** BEGIN **

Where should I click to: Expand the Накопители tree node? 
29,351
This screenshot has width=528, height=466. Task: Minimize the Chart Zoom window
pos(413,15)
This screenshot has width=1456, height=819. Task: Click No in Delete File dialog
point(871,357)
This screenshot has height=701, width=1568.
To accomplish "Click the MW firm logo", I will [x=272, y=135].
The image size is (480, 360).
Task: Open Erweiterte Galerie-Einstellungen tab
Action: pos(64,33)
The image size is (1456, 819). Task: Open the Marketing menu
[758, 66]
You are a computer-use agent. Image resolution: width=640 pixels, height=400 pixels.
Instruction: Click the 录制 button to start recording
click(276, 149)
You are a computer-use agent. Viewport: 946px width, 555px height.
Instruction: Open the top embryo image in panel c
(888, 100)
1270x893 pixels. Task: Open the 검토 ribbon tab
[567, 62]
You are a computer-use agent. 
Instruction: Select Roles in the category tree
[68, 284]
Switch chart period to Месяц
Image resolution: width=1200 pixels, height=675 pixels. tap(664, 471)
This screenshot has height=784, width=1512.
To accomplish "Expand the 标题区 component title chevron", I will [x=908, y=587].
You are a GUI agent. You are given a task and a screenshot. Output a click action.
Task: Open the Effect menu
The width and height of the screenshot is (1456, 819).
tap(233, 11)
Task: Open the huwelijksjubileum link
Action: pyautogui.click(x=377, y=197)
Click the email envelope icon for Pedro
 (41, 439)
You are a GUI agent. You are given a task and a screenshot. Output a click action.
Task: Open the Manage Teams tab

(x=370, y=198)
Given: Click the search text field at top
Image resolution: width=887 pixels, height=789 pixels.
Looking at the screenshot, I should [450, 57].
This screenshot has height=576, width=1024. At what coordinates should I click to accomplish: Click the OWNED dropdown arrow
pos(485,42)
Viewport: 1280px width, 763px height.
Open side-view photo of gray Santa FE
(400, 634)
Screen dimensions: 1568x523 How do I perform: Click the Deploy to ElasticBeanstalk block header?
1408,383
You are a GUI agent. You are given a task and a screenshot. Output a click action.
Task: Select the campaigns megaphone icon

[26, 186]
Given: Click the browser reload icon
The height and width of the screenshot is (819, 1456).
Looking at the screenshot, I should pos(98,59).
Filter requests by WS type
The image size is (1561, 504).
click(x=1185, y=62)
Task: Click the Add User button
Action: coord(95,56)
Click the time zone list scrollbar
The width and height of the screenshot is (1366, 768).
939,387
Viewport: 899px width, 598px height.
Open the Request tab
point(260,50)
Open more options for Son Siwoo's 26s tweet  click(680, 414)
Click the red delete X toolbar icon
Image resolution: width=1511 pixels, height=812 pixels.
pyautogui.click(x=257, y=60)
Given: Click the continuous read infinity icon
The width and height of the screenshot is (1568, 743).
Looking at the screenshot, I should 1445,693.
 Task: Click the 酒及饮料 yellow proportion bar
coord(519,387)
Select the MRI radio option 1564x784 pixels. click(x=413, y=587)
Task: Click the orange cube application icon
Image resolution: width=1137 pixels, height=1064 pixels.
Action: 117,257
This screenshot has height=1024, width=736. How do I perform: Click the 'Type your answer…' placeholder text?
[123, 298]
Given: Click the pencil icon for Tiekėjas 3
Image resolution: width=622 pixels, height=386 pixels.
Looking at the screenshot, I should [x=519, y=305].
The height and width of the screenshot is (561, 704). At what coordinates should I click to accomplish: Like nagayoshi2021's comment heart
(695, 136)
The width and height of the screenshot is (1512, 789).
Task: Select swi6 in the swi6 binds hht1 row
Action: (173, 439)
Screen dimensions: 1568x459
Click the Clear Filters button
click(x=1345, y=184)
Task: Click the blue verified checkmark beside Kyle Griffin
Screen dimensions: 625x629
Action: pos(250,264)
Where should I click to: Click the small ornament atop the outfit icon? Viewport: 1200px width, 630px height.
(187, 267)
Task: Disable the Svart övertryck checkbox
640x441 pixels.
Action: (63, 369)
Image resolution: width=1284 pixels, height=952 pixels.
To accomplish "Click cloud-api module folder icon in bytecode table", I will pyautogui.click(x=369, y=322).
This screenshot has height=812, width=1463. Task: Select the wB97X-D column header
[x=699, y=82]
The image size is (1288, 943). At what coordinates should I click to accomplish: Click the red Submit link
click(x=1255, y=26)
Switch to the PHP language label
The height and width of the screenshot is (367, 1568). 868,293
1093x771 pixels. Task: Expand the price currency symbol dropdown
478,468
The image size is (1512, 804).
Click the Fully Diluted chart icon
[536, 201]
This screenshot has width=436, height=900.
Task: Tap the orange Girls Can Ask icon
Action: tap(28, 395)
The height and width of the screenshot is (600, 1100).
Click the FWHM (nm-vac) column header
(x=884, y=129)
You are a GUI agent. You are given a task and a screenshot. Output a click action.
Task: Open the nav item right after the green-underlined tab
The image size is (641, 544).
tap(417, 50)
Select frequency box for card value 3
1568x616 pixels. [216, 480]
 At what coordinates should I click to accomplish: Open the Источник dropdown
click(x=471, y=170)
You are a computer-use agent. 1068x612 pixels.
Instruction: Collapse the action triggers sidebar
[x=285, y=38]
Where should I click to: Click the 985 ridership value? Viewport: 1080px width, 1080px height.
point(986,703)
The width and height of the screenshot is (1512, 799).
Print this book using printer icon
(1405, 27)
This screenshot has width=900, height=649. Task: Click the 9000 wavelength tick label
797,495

** END **

__GIVEN EXERCISE__
Reproduce verbatim the stretch of the records from the line containing "Given: Click the continuous" through the line containing "Action: (63, 369)", both included.

__REPLY__
Given: Click the continuous read infinity icon
The width and height of the screenshot is (1568, 743).
Looking at the screenshot, I should 1445,693.
 Task: Click the 酒及饮料 yellow proportion bar
coord(519,387)
Select the MRI radio option 1564x784 pixels. click(x=413, y=587)
Task: Click the orange cube application icon
Image resolution: width=1137 pixels, height=1064 pixels.
Action: 117,257
This screenshot has height=1024, width=736. How do I perform: Click the 'Type your answer…' placeholder text?
[123, 298]
Given: Click the pencil icon for Tiekėjas 3
Image resolution: width=622 pixels, height=386 pixels.
Looking at the screenshot, I should [x=519, y=305].
The height and width of the screenshot is (561, 704). At what coordinates should I click to accomplish: Like nagayoshi2021's comment heart
(695, 136)
The width and height of the screenshot is (1512, 789).
Task: Select swi6 in the swi6 binds hht1 row
Action: (173, 439)
Screen dimensions: 1568x459
Click the Clear Filters button
click(x=1345, y=184)
Task: Click the blue verified checkmark beside Kyle Griffin
Screen dimensions: 625x629
Action: pos(250,264)
Where should I click to: Click the small ornament atop the outfit icon? Viewport: 1200px width, 630px height.
(187, 267)
Task: Disable the Svart övertryck checkbox
640x441 pixels.
Action: (63, 369)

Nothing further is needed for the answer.